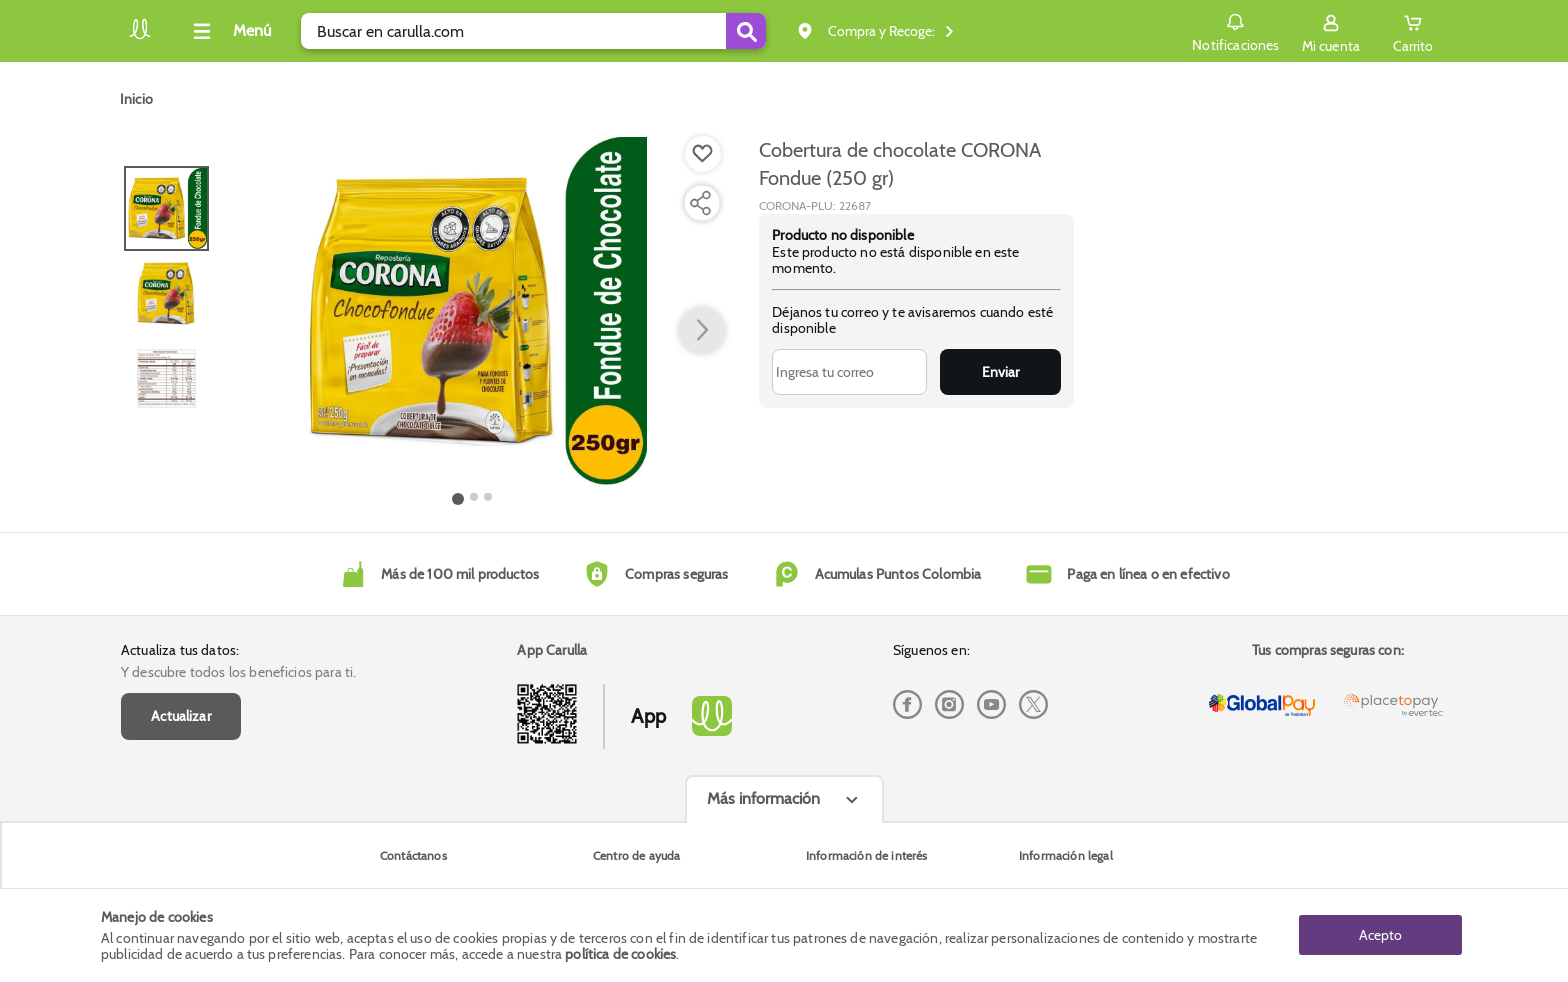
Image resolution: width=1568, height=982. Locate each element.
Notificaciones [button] (1235, 30)
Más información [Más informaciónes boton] (763, 798)
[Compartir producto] (700, 203)
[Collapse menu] (229, 31)
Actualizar (181, 716)
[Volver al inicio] (140, 36)
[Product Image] (473, 311)
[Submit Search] (746, 31)
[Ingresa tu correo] (849, 372)
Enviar (1000, 372)
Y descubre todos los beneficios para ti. (238, 672)
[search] (533, 31)
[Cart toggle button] (1413, 31)
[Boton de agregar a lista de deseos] (703, 154)
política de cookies (620, 954)
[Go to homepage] (136, 99)
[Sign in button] (1331, 31)
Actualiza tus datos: (180, 650)
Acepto (1380, 935)
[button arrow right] (702, 331)
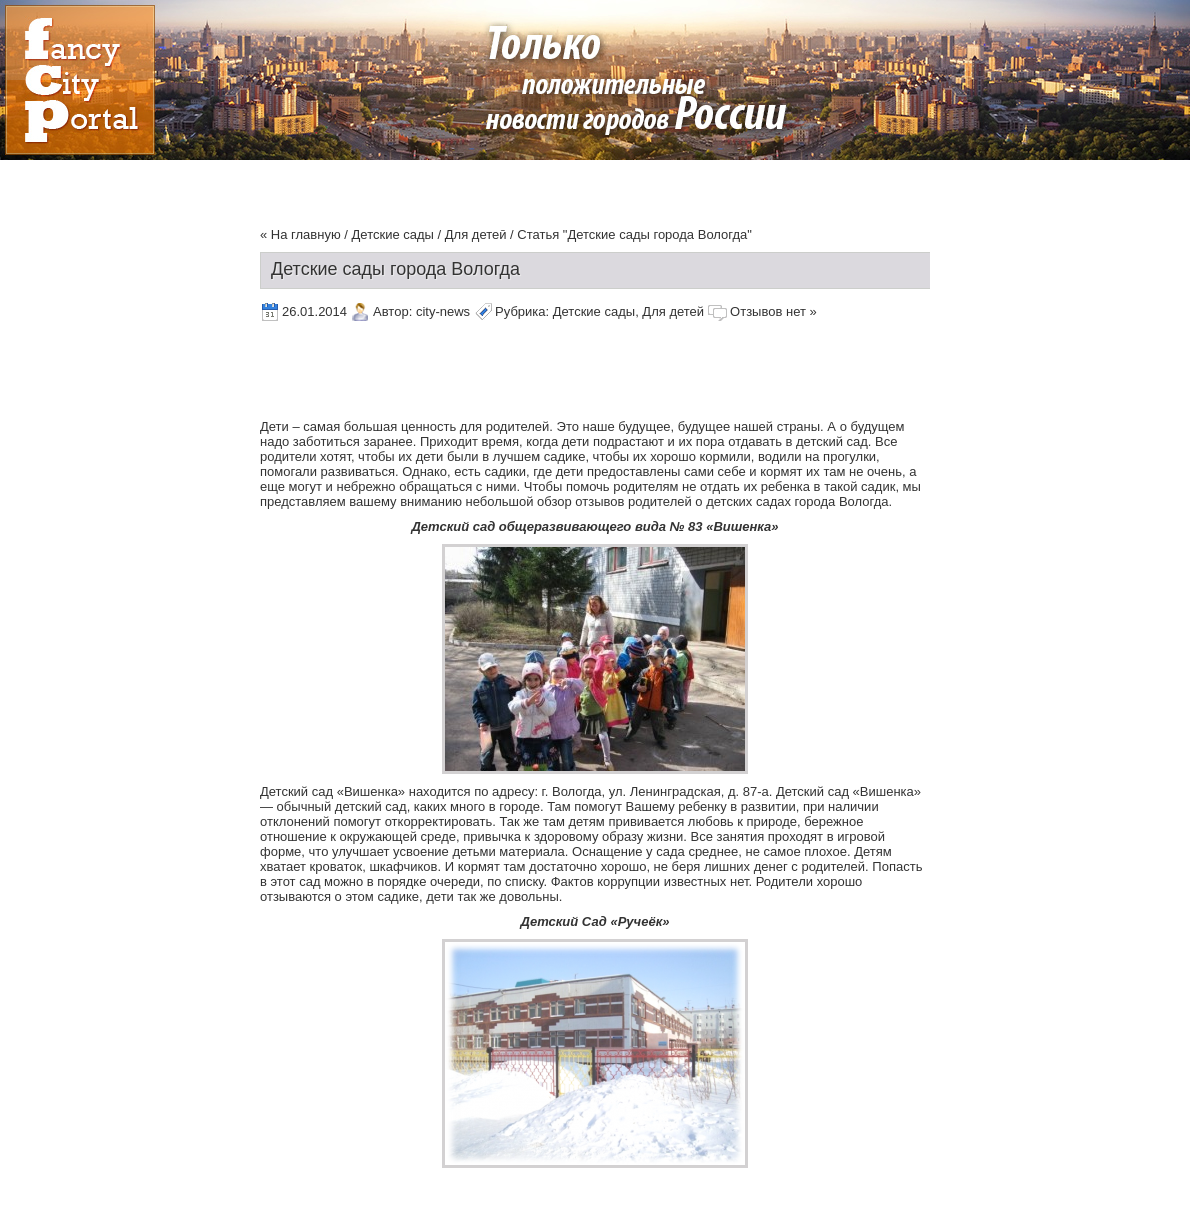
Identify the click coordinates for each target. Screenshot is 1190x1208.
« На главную (300, 234)
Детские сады (393, 234)
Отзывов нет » (773, 311)
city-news (443, 311)
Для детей (476, 234)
****
Do this: Put every line of the records above into a JSON list of strings, one string per line, leaving out blank lines and the picture lines.

Written response:
[
  "Image resolution: width=1568, height=982. Locate each element.",
  "Notificaciones [button] (1235, 30)",
  "Más información [Más informaciónes boton] (763, 798)",
  "[Compartir producto] (700, 203)",
  "[Collapse menu] (229, 31)",
  "Actualizar (181, 716)",
  "[Volver al inicio] (140, 36)",
  "[Product Image] (473, 311)",
  "[Submit Search] (746, 31)",
  "[Ingresa tu correo] (849, 372)",
  "Enviar (1000, 372)",
  "Y descubre todos los beneficios para ti. (238, 672)",
  "[search] (533, 31)",
  "[Cart toggle button] (1413, 31)",
  "[Boton de agregar a lista de deseos] (703, 154)",
  "política de cookies (620, 954)",
  "[Go to homepage] (136, 99)",
  "[Sign in button] (1331, 31)",
  "Actualiza tus datos: (180, 650)",
  "Acepto (1380, 935)",
  "[button arrow right] (702, 331)",
  "Identify the click coordinates for each target. Screenshot is 1190x1208.",
  "« На главную (300, 234)",
  "Детские сады (393, 234)",
  "Отзывов нет » (773, 311)",
  "city-news (443, 311)",
  "Для детей (476, 234)"
]